• _What to do_
In the records, find every line with the word "screenshot" and copy it out.

• _Exercise inputs_

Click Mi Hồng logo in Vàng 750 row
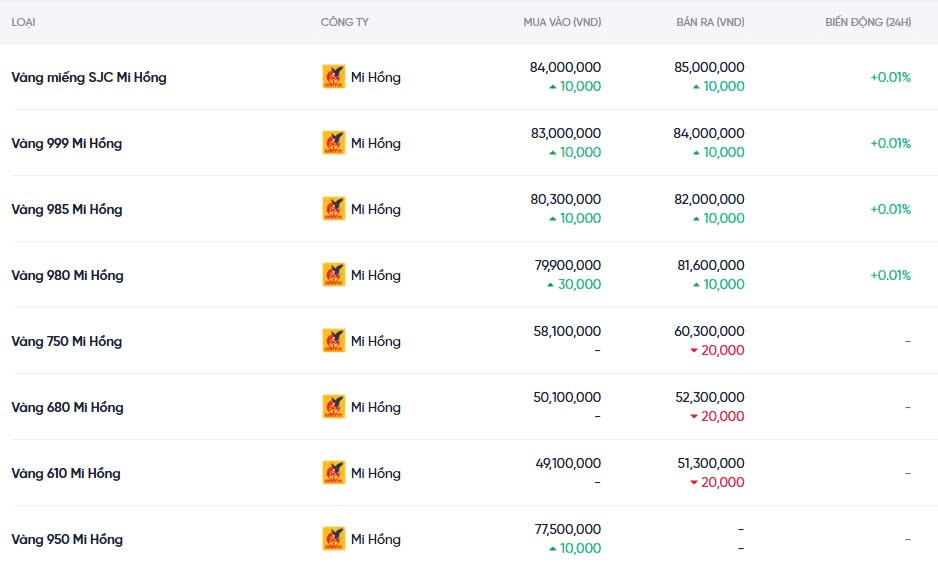 tap(333, 341)
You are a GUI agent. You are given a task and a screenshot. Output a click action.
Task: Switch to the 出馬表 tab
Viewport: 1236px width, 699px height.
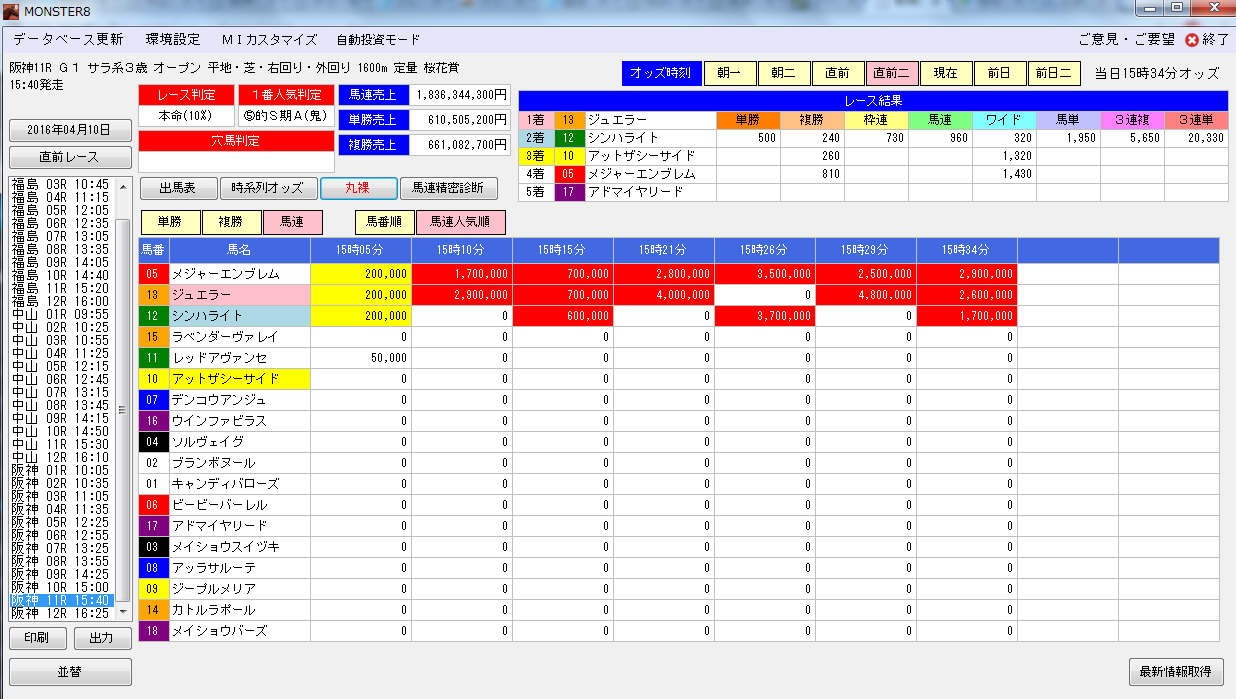click(x=177, y=188)
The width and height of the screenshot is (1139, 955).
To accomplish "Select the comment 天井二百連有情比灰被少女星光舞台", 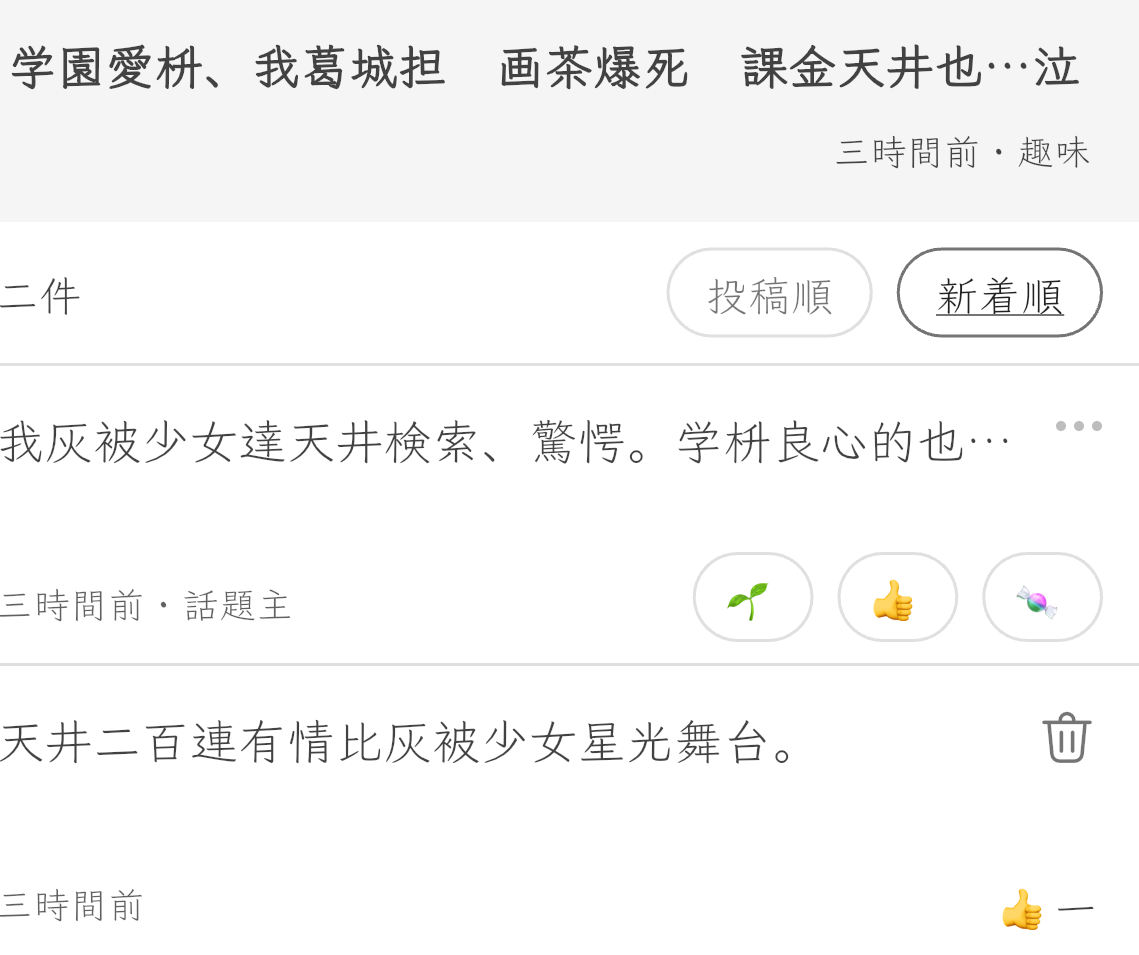I will click(x=400, y=743).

• _Solution to this task_
You are a GUI agent. You are given a task and a screenshot. Output a click action.
The width and height of the screenshot is (1139, 955).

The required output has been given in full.